Express everything from the start of the records down to the line containing "about (418, 460)" as a two-column CSV with the headers record and answer. Give one row per record, put each value in a single quoted field, and replace line breaks with spaces.

begin Data records

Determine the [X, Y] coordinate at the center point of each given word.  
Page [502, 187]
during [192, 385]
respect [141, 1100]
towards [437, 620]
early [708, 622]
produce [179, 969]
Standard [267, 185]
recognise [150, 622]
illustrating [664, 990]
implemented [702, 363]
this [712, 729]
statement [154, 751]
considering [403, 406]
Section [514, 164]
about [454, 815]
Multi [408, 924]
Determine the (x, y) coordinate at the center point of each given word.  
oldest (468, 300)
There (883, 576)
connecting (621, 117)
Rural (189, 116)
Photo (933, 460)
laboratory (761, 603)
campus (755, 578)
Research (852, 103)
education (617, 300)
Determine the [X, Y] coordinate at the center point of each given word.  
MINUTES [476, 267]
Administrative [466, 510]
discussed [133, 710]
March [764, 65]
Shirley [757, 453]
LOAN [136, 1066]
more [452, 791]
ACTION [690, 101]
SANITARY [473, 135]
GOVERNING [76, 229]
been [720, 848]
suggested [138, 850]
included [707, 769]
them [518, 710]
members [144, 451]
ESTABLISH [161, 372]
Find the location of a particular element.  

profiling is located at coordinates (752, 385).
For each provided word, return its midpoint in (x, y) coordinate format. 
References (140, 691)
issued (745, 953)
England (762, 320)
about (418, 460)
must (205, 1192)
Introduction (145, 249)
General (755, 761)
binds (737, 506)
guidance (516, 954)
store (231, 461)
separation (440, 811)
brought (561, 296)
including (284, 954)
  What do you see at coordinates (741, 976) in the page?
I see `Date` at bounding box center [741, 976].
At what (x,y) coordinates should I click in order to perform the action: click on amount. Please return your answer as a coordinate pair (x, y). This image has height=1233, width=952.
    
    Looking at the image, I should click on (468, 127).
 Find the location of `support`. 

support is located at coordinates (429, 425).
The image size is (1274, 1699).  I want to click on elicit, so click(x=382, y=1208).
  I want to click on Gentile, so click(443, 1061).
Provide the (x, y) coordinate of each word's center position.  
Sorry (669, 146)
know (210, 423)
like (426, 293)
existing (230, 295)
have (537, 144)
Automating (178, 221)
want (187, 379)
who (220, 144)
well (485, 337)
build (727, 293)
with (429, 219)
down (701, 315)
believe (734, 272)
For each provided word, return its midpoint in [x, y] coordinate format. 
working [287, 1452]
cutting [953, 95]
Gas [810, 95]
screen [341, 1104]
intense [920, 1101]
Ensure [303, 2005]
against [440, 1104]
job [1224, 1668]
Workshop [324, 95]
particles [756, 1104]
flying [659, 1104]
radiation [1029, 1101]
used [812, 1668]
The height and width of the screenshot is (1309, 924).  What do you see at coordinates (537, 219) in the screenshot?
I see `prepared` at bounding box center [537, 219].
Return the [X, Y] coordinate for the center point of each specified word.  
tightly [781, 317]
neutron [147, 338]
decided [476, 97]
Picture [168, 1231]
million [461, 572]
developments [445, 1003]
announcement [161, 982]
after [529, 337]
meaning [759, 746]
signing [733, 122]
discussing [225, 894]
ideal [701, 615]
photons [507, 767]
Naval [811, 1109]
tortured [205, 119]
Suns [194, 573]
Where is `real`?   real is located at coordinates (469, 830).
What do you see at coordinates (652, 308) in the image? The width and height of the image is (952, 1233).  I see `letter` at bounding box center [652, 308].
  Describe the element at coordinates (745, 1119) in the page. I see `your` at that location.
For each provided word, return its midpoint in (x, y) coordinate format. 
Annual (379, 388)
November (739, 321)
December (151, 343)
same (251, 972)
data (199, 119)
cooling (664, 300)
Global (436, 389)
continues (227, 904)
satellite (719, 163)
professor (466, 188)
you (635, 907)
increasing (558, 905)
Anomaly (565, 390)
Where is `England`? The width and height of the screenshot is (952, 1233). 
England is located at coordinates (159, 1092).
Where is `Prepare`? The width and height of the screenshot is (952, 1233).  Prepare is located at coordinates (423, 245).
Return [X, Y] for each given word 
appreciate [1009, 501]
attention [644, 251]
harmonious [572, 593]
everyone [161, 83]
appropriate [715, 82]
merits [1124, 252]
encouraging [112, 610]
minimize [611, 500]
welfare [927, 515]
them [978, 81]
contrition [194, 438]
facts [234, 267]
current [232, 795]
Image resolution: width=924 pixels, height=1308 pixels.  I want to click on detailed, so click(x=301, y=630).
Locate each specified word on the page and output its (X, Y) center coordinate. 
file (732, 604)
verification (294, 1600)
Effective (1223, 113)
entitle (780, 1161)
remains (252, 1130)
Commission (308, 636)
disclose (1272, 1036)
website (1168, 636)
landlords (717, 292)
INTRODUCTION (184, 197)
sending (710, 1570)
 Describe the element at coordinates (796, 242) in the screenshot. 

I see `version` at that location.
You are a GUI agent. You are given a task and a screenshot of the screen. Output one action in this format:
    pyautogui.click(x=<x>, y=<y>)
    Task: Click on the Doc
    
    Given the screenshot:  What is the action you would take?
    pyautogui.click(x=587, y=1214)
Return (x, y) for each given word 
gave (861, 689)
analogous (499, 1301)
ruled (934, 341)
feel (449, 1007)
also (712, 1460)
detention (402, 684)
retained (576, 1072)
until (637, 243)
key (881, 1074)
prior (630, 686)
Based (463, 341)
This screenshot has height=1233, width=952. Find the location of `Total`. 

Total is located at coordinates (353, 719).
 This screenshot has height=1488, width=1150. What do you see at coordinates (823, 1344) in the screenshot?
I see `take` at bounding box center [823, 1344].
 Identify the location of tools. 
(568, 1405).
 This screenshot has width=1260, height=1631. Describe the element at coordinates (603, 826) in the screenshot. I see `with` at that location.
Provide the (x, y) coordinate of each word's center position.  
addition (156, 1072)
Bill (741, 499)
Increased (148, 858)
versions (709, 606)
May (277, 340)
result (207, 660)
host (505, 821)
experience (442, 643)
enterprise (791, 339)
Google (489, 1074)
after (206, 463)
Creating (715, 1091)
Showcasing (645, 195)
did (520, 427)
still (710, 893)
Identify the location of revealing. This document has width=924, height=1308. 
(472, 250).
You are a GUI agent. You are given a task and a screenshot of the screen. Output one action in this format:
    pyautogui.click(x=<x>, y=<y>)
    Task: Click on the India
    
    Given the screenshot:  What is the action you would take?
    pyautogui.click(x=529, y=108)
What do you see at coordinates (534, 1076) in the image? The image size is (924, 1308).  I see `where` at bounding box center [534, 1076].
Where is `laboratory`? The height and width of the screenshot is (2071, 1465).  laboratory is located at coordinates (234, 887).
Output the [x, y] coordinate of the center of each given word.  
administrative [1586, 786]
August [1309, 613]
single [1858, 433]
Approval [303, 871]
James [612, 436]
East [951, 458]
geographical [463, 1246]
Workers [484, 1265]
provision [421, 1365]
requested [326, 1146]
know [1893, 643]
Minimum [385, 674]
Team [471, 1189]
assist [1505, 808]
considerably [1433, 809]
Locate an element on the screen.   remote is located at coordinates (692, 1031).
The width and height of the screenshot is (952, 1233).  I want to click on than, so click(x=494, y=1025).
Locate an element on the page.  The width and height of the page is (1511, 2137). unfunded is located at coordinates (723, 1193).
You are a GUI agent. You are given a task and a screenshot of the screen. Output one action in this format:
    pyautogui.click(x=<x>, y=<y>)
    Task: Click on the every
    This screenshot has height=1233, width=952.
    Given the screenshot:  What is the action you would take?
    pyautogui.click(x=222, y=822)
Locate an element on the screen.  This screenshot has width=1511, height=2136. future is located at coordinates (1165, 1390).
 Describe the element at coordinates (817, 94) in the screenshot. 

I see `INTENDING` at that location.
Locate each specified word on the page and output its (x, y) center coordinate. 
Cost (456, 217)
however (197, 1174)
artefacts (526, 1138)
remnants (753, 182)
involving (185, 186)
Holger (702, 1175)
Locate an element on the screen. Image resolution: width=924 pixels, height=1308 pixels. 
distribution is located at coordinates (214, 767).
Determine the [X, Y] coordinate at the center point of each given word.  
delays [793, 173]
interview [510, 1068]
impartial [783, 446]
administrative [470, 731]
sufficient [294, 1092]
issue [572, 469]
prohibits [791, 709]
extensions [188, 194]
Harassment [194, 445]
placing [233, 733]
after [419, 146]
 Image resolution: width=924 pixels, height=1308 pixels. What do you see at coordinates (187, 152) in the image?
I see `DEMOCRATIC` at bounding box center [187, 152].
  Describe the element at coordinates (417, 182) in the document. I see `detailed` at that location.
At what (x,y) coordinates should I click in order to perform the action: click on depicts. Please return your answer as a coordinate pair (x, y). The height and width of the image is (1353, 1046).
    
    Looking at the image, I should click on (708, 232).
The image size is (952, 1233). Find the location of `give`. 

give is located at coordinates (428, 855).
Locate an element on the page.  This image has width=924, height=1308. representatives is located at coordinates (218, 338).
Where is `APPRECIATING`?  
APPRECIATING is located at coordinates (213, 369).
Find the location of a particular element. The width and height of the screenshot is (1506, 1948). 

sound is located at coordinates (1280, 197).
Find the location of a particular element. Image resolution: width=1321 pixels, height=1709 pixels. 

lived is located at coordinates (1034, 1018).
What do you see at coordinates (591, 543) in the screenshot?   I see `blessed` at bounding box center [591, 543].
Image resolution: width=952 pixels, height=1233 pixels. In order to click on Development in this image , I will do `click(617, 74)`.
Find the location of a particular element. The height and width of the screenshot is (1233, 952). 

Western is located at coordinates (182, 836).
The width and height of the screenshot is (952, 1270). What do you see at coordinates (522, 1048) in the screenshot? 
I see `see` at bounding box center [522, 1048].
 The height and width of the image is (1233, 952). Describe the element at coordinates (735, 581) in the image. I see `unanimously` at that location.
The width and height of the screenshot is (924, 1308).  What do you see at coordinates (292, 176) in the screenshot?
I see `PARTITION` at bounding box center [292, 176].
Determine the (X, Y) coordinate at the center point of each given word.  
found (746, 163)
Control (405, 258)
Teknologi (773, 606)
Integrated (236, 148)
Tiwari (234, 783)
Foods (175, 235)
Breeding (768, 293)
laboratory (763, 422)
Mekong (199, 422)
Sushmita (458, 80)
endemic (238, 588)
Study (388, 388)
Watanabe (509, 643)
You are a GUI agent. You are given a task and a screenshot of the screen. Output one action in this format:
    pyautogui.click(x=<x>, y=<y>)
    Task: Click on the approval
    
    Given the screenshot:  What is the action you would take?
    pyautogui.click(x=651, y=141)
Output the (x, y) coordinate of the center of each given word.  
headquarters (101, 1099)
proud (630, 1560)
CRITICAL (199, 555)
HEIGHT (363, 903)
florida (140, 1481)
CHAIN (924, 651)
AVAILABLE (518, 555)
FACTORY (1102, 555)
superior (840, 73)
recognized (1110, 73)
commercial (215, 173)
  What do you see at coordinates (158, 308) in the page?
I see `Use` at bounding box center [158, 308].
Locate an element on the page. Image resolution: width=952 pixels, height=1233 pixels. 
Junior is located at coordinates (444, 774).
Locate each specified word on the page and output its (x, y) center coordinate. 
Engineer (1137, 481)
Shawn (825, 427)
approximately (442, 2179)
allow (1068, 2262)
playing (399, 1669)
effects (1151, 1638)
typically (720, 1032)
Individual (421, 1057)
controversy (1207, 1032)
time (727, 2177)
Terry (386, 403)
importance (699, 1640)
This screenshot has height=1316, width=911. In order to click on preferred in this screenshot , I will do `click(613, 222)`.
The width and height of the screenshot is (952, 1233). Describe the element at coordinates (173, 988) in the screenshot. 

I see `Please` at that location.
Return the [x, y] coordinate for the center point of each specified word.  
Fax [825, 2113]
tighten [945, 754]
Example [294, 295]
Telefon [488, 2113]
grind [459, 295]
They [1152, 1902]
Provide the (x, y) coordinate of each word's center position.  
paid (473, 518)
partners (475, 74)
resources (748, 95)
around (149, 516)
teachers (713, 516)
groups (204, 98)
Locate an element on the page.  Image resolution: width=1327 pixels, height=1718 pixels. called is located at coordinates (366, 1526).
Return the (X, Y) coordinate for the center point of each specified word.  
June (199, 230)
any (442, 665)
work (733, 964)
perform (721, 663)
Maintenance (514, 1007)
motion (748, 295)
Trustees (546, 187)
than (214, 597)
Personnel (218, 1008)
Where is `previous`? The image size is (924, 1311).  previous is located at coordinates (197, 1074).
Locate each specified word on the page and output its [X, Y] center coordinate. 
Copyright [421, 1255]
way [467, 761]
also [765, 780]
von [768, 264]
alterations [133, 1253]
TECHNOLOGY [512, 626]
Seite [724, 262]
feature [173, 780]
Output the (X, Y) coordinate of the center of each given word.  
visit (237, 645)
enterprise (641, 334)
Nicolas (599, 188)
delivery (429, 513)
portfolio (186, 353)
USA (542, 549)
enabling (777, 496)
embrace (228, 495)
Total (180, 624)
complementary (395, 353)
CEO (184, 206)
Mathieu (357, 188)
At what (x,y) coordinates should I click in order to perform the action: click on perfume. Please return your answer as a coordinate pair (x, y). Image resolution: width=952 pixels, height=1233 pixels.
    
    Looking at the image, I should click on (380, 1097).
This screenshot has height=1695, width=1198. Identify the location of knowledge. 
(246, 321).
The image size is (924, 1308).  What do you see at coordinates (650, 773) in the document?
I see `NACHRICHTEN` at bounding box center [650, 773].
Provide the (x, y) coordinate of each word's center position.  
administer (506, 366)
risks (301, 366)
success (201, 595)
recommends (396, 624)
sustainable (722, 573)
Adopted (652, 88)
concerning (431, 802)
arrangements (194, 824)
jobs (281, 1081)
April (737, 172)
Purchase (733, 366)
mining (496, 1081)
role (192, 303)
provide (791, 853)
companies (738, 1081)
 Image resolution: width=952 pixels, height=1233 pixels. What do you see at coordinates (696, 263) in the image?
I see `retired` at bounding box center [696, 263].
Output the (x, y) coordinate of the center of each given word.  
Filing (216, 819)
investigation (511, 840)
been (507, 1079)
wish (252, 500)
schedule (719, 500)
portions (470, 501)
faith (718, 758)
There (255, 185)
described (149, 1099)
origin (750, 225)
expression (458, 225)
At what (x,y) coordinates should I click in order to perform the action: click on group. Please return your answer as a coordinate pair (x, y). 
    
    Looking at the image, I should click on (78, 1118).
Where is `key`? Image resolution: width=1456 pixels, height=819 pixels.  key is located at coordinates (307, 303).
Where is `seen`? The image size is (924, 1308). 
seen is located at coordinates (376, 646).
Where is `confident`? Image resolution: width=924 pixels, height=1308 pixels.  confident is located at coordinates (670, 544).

end Data records

Answer
record,answer
"Determine the [X, Y] coordinate at the center point of each given word. Page","[502, 187]"
"during","[192, 385]"
"respect","[141, 1100]"
"towards","[437, 620]"
"early","[708, 622]"
"produce","[179, 969]"
"Standard","[267, 185]"
"recognise","[150, 622]"
"illustrating","[664, 990]"
"implemented","[702, 363]"
"this","[712, 729]"
"statement","[154, 751]"
"considering","[403, 406]"
"Section","[514, 164]"
"about","[454, 815]"
"Multi","[408, 924]"
"Determine the (x, y) coordinate at the center point of each given word. oldest","(468, 300)"
"There","(883, 576)"
"connecting","(621, 117)"
"Rural","(189, 116)"
"Photo","(933, 460)"
"laboratory","(761, 603)"
"campus","(755, 578)"
"Research","(852, 103)"
"education","(617, 300)"
"Determine the [X, Y] coordinate at the center point of each given word. MINUTES","[476, 267]"
"Administrative","[466, 510]"
"discussed","[133, 710]"
"March","[764, 65]"
"Shirley","[757, 453]"
"LOAN","[136, 1066]"
"more","[452, 791]"
"ACTION","[690, 101]"
"SANITARY","[473, 135]"
"GOVERNING","[76, 229]"
"been","[720, 848]"
"suggested","[138, 850]"
"included","[707, 769]"
"them","[518, 710]"
"members","[144, 451]"
"ESTABLISH","[161, 372]"
"Find the location of a particular element.","profiling is located at coordinates (752, 385)."
"For each provided word, return its midpoint in (x, y) coordinate format. References","(140, 691)"
"issued","(745, 953)"
"England","(762, 320)"
"about","(418, 460)"